Dataset records
• • •

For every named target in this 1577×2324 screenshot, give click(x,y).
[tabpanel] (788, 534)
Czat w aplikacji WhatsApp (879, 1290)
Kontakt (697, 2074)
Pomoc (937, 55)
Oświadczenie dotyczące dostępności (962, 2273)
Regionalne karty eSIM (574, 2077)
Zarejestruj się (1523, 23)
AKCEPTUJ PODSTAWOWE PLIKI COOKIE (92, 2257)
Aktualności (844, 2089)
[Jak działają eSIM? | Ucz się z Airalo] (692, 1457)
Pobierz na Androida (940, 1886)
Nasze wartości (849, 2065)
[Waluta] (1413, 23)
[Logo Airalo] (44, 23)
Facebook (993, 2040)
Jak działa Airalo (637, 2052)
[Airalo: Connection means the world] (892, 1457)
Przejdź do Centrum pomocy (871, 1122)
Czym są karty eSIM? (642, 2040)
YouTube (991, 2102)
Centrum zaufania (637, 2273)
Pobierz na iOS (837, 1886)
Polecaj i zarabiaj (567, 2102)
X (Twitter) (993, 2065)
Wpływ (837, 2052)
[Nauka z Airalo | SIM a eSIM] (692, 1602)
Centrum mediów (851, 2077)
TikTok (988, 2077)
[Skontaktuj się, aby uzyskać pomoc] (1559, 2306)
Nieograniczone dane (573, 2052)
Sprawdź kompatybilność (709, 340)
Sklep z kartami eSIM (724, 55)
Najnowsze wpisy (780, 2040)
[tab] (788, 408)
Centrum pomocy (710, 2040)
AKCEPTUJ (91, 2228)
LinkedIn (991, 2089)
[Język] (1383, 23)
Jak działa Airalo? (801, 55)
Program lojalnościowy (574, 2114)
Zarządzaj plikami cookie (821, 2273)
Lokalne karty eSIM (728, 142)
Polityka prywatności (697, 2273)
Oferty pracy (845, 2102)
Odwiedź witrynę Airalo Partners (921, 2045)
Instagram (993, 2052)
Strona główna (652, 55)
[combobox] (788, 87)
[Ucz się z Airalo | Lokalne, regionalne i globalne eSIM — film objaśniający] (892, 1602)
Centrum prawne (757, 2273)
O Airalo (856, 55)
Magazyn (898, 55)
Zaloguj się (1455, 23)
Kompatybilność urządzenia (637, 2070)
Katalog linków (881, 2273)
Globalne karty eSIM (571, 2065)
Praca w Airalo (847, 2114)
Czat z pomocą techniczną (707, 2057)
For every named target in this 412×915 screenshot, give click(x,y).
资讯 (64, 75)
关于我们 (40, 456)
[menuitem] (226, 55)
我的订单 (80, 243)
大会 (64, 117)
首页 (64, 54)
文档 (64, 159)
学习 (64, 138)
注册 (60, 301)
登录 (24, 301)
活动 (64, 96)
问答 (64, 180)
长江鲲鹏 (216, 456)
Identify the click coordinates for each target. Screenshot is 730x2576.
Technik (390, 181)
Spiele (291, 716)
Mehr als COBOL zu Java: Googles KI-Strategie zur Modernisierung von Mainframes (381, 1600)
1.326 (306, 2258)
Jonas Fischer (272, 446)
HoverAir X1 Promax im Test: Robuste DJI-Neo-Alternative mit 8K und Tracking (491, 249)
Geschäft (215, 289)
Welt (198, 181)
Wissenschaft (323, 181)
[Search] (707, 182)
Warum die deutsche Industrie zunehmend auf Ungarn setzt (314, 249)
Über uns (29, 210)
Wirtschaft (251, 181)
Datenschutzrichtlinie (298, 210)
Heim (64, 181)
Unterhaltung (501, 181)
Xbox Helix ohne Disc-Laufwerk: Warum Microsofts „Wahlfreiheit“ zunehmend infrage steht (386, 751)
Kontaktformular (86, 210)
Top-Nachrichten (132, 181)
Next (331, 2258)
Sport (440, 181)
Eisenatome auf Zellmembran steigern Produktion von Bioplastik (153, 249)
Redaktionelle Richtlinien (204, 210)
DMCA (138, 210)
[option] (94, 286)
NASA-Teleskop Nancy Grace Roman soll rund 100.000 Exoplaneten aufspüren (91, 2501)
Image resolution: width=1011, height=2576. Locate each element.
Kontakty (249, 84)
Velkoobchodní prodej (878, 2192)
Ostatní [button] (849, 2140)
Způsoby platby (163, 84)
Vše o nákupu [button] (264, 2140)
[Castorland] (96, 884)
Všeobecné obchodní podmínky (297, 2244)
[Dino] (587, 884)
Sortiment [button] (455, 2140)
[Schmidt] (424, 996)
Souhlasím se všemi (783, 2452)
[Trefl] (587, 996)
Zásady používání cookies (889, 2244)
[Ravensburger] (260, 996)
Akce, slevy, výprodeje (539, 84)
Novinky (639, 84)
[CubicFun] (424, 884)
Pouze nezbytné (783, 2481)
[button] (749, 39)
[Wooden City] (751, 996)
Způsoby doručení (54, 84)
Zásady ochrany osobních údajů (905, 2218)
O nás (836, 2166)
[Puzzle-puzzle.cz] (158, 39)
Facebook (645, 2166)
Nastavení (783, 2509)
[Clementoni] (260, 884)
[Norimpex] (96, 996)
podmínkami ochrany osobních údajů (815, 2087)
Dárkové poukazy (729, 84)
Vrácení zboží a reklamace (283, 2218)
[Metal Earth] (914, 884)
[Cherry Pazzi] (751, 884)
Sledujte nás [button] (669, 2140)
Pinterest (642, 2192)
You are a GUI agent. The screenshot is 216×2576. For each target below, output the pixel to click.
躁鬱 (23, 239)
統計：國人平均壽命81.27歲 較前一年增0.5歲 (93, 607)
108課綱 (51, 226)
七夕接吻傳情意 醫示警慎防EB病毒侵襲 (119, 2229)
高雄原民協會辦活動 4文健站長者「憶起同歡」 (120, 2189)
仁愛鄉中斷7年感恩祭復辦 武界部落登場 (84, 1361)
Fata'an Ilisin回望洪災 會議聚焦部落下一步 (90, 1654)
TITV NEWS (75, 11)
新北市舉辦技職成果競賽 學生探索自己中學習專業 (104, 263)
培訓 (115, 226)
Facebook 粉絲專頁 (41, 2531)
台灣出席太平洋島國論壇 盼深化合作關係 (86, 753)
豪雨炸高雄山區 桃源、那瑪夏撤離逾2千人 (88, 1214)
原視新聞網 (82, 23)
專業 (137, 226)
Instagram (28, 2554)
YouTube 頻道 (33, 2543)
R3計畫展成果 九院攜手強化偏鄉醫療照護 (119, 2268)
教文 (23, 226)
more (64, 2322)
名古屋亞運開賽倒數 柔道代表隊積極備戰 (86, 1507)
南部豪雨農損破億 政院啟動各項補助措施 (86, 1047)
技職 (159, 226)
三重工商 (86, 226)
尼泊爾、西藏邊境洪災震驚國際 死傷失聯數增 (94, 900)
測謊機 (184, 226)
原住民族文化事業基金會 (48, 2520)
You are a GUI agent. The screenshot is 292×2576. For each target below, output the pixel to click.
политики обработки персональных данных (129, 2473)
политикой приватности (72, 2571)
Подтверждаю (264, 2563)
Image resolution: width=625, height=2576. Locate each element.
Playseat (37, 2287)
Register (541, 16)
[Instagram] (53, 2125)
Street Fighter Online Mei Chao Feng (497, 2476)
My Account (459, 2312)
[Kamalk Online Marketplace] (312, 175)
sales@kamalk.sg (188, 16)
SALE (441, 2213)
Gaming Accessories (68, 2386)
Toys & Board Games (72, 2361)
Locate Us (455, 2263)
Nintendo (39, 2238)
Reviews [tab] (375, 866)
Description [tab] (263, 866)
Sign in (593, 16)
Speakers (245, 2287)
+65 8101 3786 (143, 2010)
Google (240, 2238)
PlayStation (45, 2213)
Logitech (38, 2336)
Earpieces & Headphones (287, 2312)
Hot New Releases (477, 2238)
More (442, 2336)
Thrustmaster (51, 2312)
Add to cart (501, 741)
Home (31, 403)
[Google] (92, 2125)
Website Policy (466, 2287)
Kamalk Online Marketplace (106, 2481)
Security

• • •

Work task
All lines from the beginning of the listing through the one with "Spiele (291, 716)" are to be restated word for word, and only those.

Your response
For every named target in this 1577×2324 screenshot, give click(x,y).
[tabpanel] (788, 534)
Czat w aplikacji WhatsApp (879, 1290)
Kontakt (697, 2074)
Pomoc (937, 55)
Oświadczenie dotyczące dostępności (962, 2273)
Regionalne karty eSIM (574, 2077)
Zarejestruj się (1523, 23)
AKCEPTUJ PODSTAWOWE PLIKI COOKIE (92, 2257)
Aktualności (844, 2089)
[Jak działają eSIM? | Ucz się z Airalo] (692, 1457)
Pobierz na Androida (940, 1886)
Nasze wartości (849, 2065)
[Waluta] (1413, 23)
[Logo Airalo] (44, 23)
Facebook (993, 2040)
Jak działa Airalo (637, 2052)
[Airalo: Connection means the world] (892, 1457)
Przejdź do Centrum pomocy (871, 1122)
Czym są karty eSIM? (642, 2040)
YouTube (991, 2102)
Centrum zaufania (637, 2273)
Pobierz na iOS (837, 1886)
Polecaj i zarabiaj (567, 2102)
X (Twitter) (993, 2065)
Wpływ (837, 2052)
[Nauka z Airalo | SIM a eSIM] (692, 1602)
Centrum mediów (851, 2077)
TikTok (988, 2077)
[Skontaktuj się, aby uzyskać pomoc] (1559, 2306)
Nieograniczone dane (573, 2052)
Sprawdź kompatybilność (709, 340)
Sklep z kartami eSIM (724, 55)
Najnowsze wpisy (780, 2040)
[tab] (788, 408)
Centrum pomocy (710, 2040)
AKCEPTUJ (91, 2228)
LinkedIn (991, 2089)
[Język] (1383, 23)
Jak działa Airalo? (801, 55)
Program lojalnościowy (574, 2114)
Zarządzaj plikami cookie (821, 2273)
Lokalne karty eSIM (728, 142)
Polityka prywatności (697, 2273)
Oferty pracy (845, 2102)
Odwiedź witrynę Airalo Partners (921, 2045)
Instagram (993, 2052)
Strona główna (652, 55)
[combobox] (788, 87)
[Ucz się z Airalo | Lokalne, regionalne i globalne eSIM — film objaśniający] (892, 1602)
Centrum prawne (757, 2273)
O Airalo (856, 55)
Magazyn (898, 55)
Zaloguj się (1455, 23)
Kompatybilność urządzenia (637, 2070)
Katalog linków (881, 2273)
Globalne karty eSIM (571, 2065)
Praca w Airalo (847, 2114)
Czat z pomocą techniczną (707, 2057)
For every named target in this 412×915 screenshot, give click(x,y).
资讯 (64, 75)
关于我们 (40, 456)
[menuitem] (226, 55)
我的订单 (80, 243)
大会 (64, 117)
首页 (64, 54)
文档 (64, 159)
学习 (64, 138)
注册 (60, 301)
登录 (24, 301)
活动 (64, 96)
问答 (64, 180)
长江鲲鹏 (216, 456)
Identify the click coordinates for each target. Screenshot is 730x2576.
Technik (390, 181)
Spiele (291, 716)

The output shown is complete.